- _WHAT YOU SHOULD DO_:
When you reach the line containing "Click the ダウンロード済みの用紙情報更新ファイルで更新 label text", begin reproducing the material exactly, stop after the line containing "Open the Action gear dropdown", and leave out any pictures along the way.

- _ENTRIES PROVIDED_:
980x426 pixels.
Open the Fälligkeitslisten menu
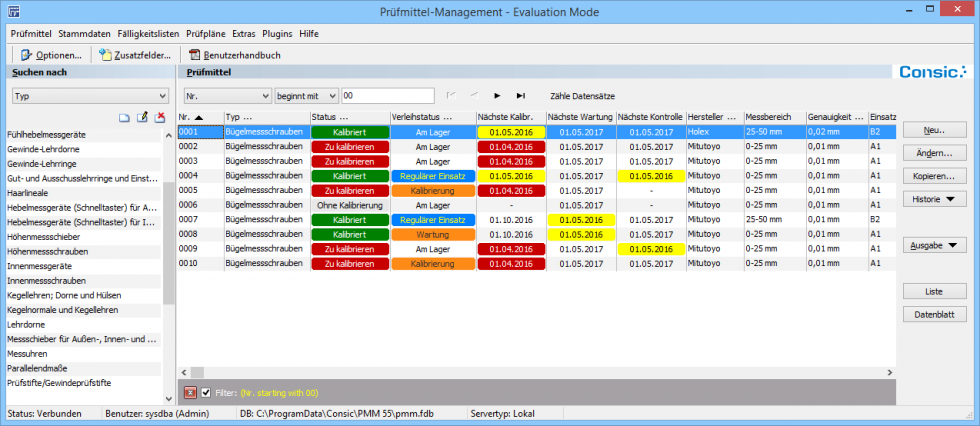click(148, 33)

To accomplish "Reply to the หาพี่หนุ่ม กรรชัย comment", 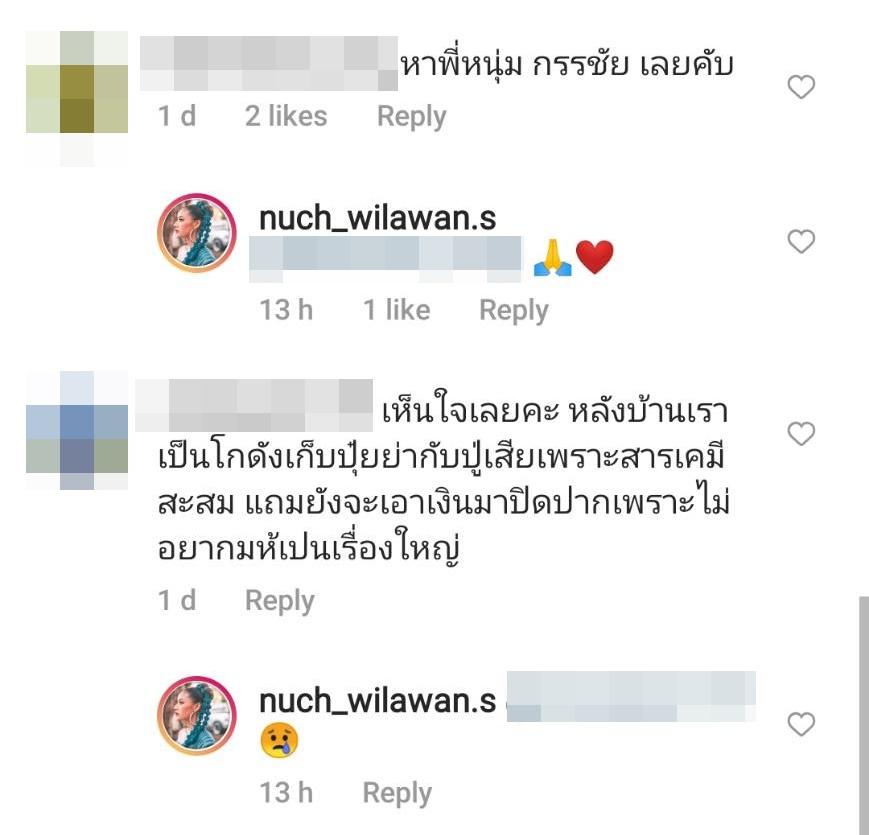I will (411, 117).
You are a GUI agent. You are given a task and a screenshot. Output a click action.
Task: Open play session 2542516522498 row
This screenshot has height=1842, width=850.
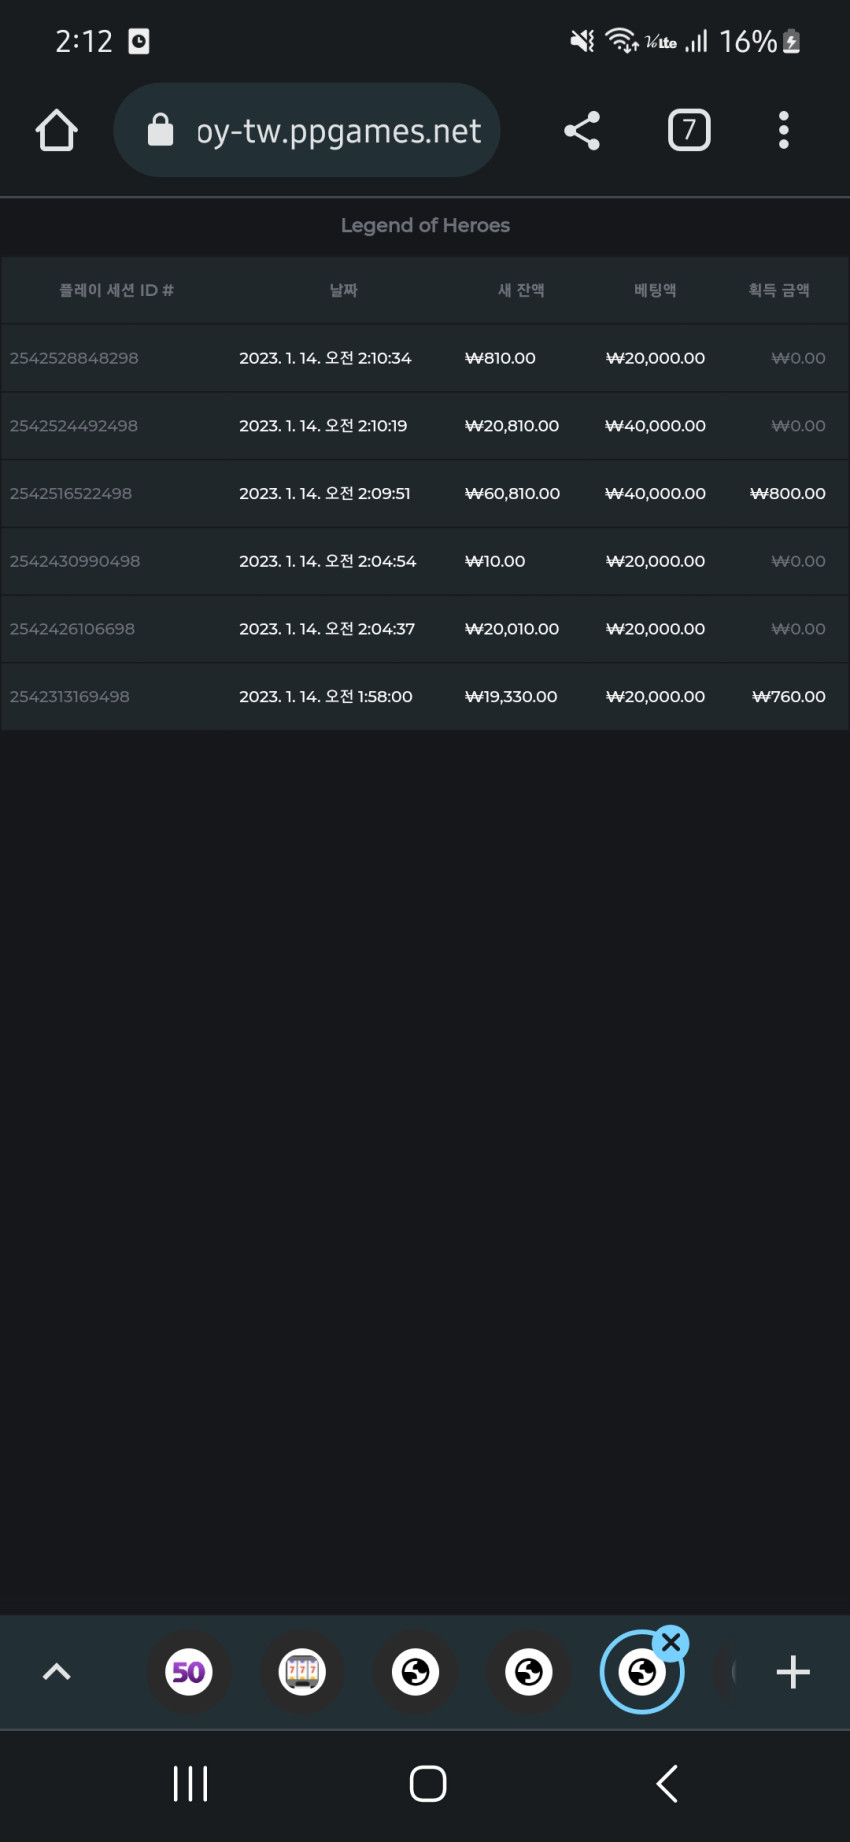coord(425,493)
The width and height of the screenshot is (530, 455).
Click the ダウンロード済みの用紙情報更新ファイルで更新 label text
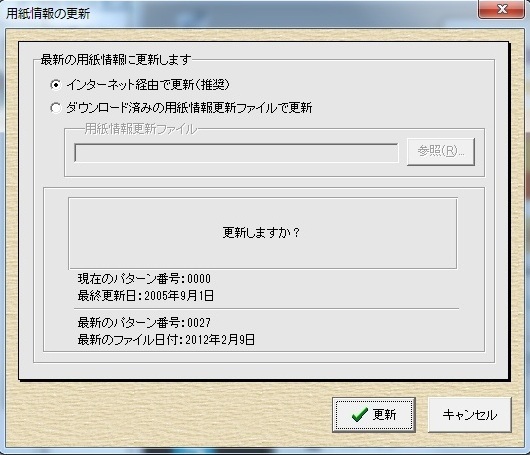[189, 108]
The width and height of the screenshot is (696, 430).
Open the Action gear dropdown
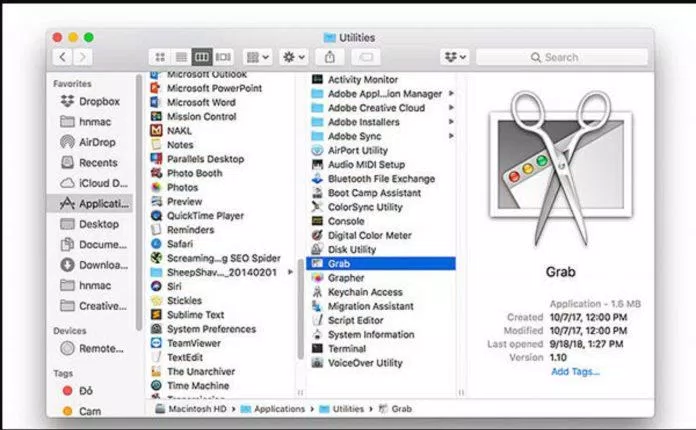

---

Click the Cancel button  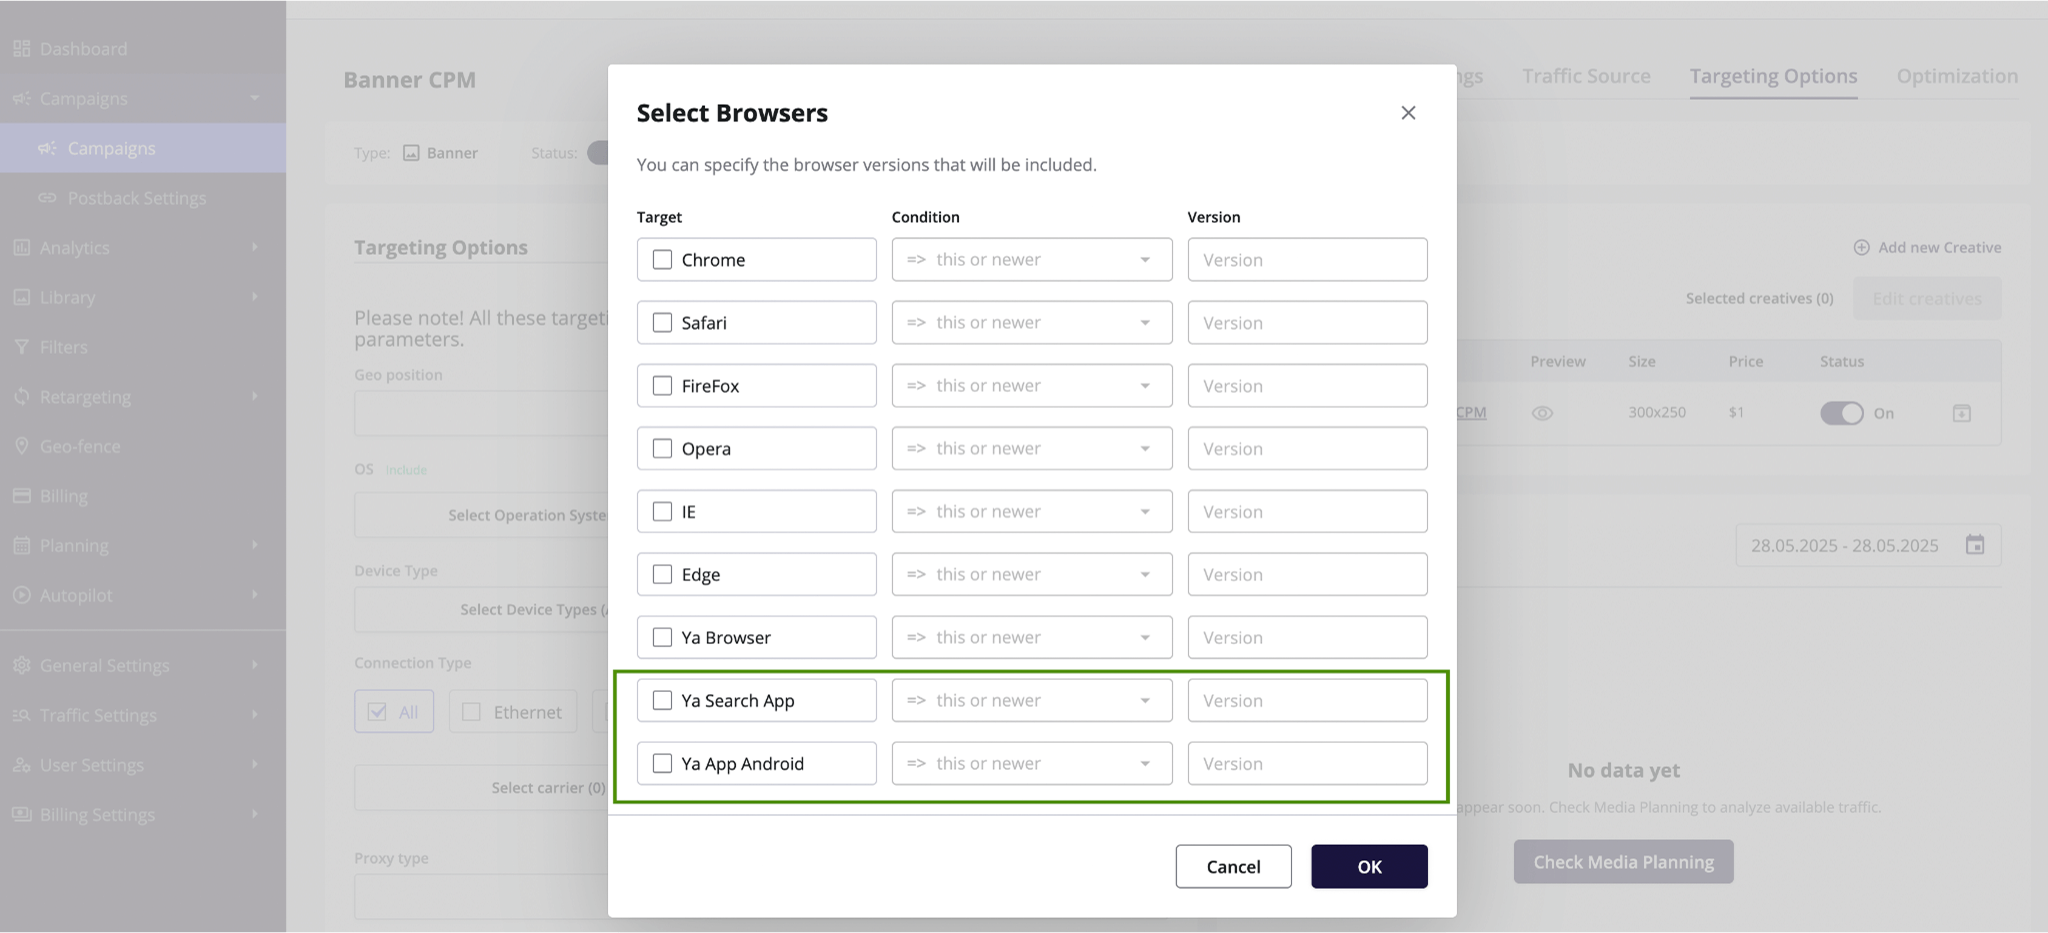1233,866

--

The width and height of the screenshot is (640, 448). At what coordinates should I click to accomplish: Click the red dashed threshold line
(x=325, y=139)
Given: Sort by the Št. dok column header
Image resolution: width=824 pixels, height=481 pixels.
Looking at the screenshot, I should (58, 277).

- _TASK RESULT_:
Click the ダウンロード済みの用紙情報更新ファイルで更新 label text
[189, 108]
The width and height of the screenshot is (696, 430).
Open the Action gear dropdown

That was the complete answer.